It is getting increasingly hard for me to keep my blog posts current … that’s what happens when A) you feel like you need to blog everything you shoot and B) you shoot a lot!  Oh well …. I suppose that’s an alright problem to have, and I know eventually I’ll hit a wall with shooting, I’ll get caught up on blogging and then I’ll be searching for stuff to blog about.  Maybe …

So!!  This is a flashback to our time at my parents’ from the end of August.  We’d gone to the Great Wolf Lodge (here, here, and here) on our way, and then kept on up North to land at their house for 5 days.  Usually when we’re there at this time of year, for this annual trip, we pack our days with outings.  But this year, Gage asked, “Would it be okay if we just stayed around Grammie and Papa’s house more?”  I love that kid.  A home-body after my own heart.

So that’s what we did.  Played there, at the park, with cousins and family.  Went swimming.  Made pickles (more on that another day!).  Rode bikes.  Decorated the driveway with chalk.  Simple, fun, stuff.  Honestly, it feels like forever ago that we were there, though it was only a few weeks ago, and I am grateful to have these photos or I may have forgotten what we did all together!  

An even bigger flashback to grade school with a little hop-scotch!

My nephew, Hank… amazing us with his jumping skillz.

That’s my brother down in the water. .. his expression!!

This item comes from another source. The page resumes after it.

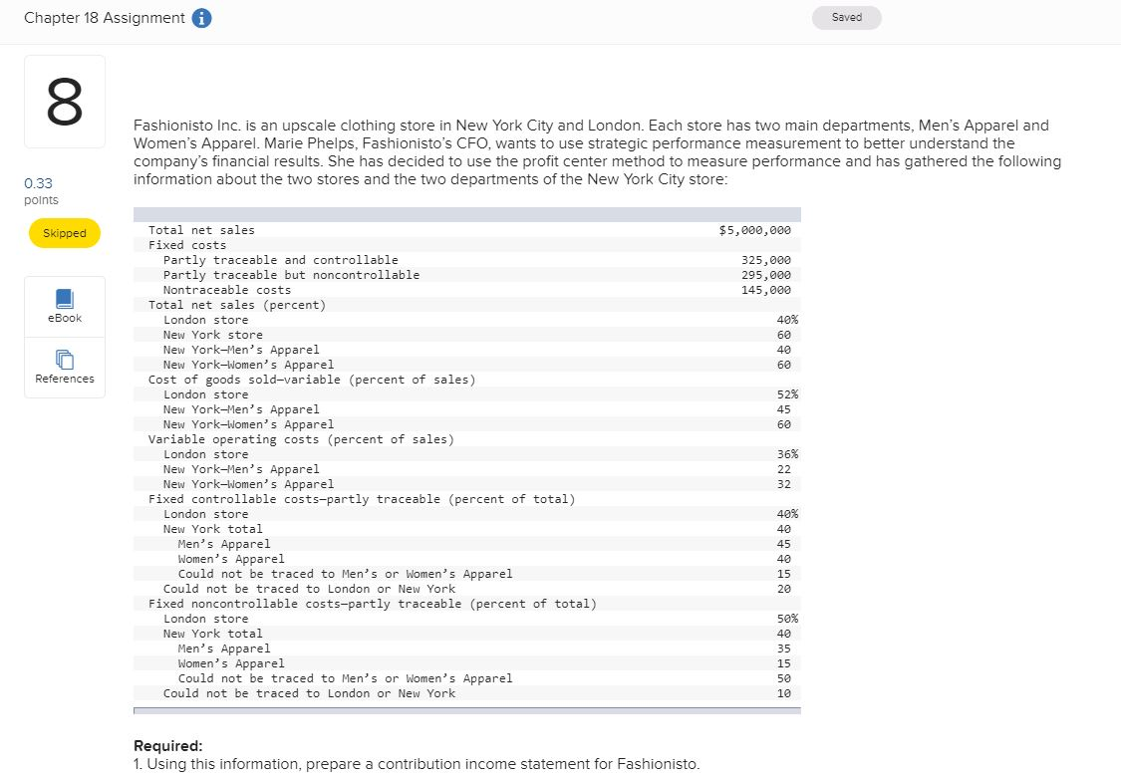Screen dimensions: 1121x780
Task: Click the horizontal scrollbar under the data table
Action: click(x=466, y=711)
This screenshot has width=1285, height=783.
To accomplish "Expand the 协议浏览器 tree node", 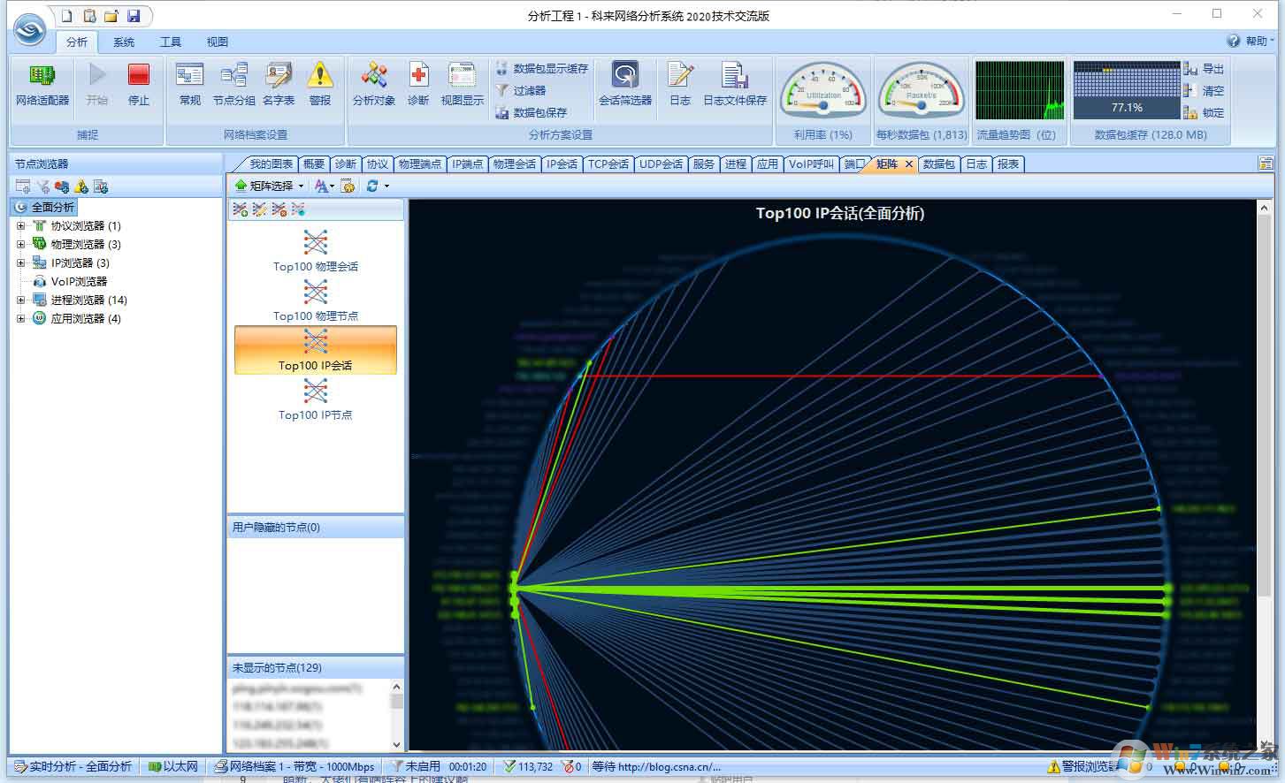I will pyautogui.click(x=21, y=226).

This was Cooper’s first visit to the pool when he was able to go off the diving board without a floatie.  He rocked it out.

This guy, though, was  too cold.

My littlest nephew, Gideon, was perfectly content just bobbin’ around.

Peaches, please?

One of my Dad’s recent wood projects.  Further beautified by my boys with the nakie troll.

To the park …

And back to the driveway.

When they went to the store with my mom, I told them they could pick out one little fun thing to play with.  This is what they picked.  Who would have guessed it would provide such great entertainment??

More time with cousins …

And more time at the pool … taking advantage of every last minute they were open, with some night swimming.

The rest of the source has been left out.